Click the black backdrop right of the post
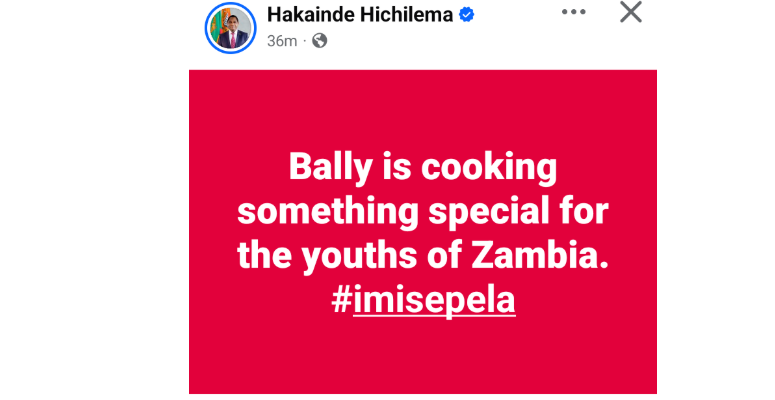This screenshot has height=400, width=775. (715, 200)
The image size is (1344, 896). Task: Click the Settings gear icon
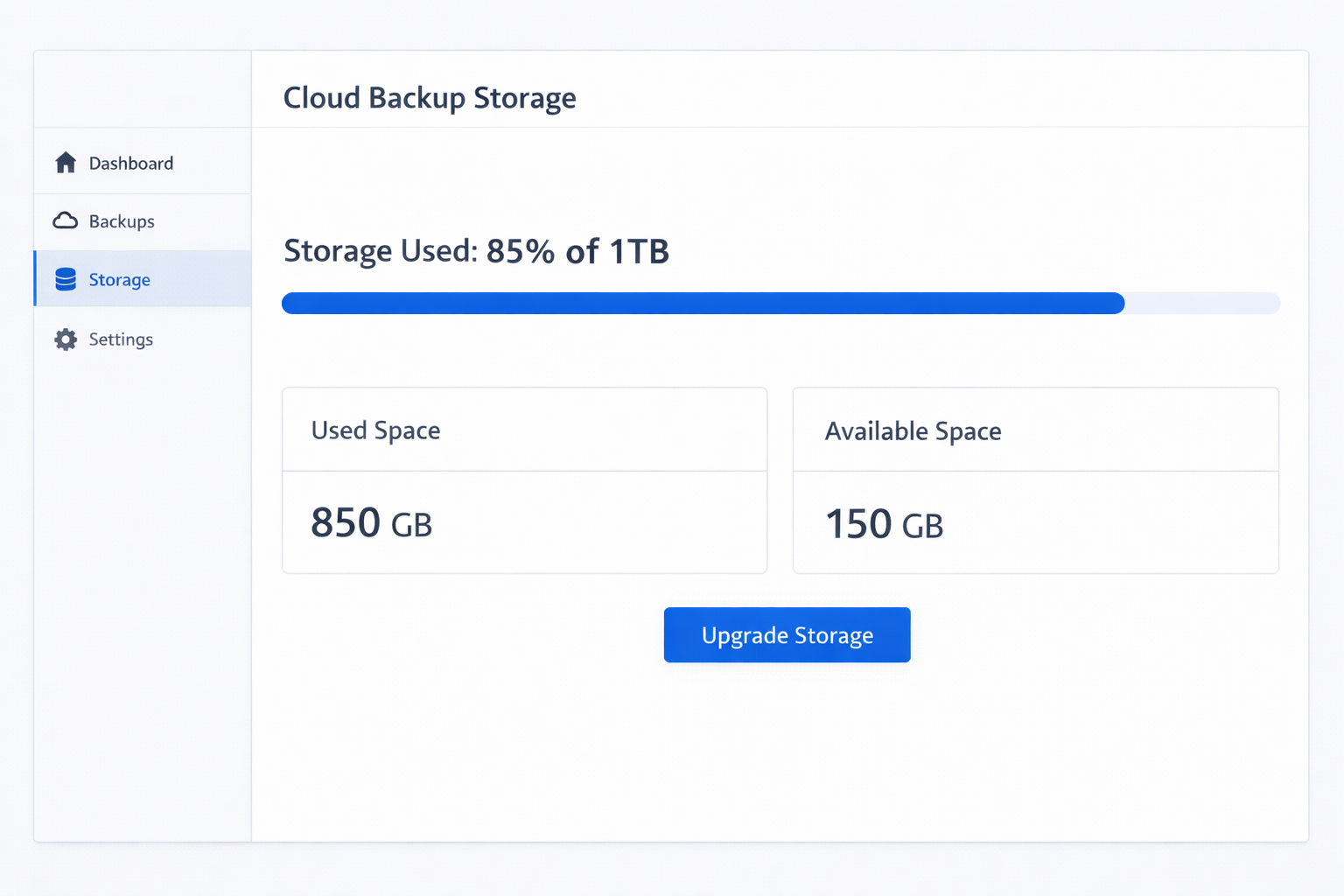coord(66,340)
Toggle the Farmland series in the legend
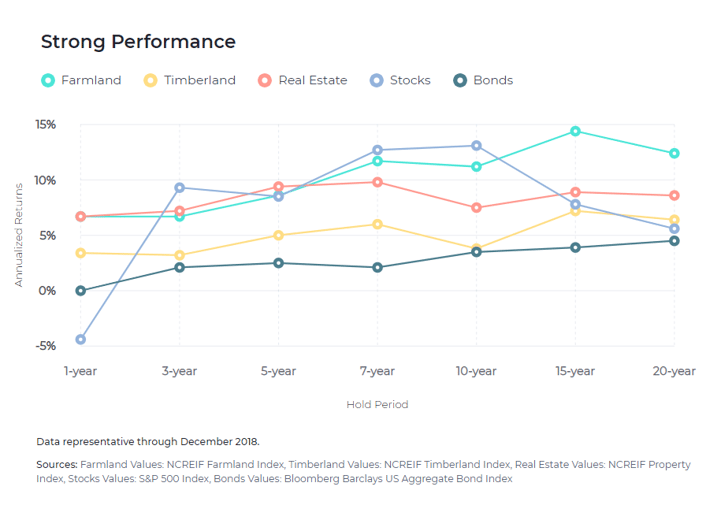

(EXERCISE GOAL) Reproduce the entries with every "Click" replaced by "Tap" and everything else left the same. Do not include the pictures.

(WORKED SOLUTION)
Tap the black backdrop right of the post
This screenshot has height=400, width=775. (715, 200)
The image size is (1344, 896). Task: Tap the Settings gear icon
coord(66,340)
Toggle the Farmland series in the legend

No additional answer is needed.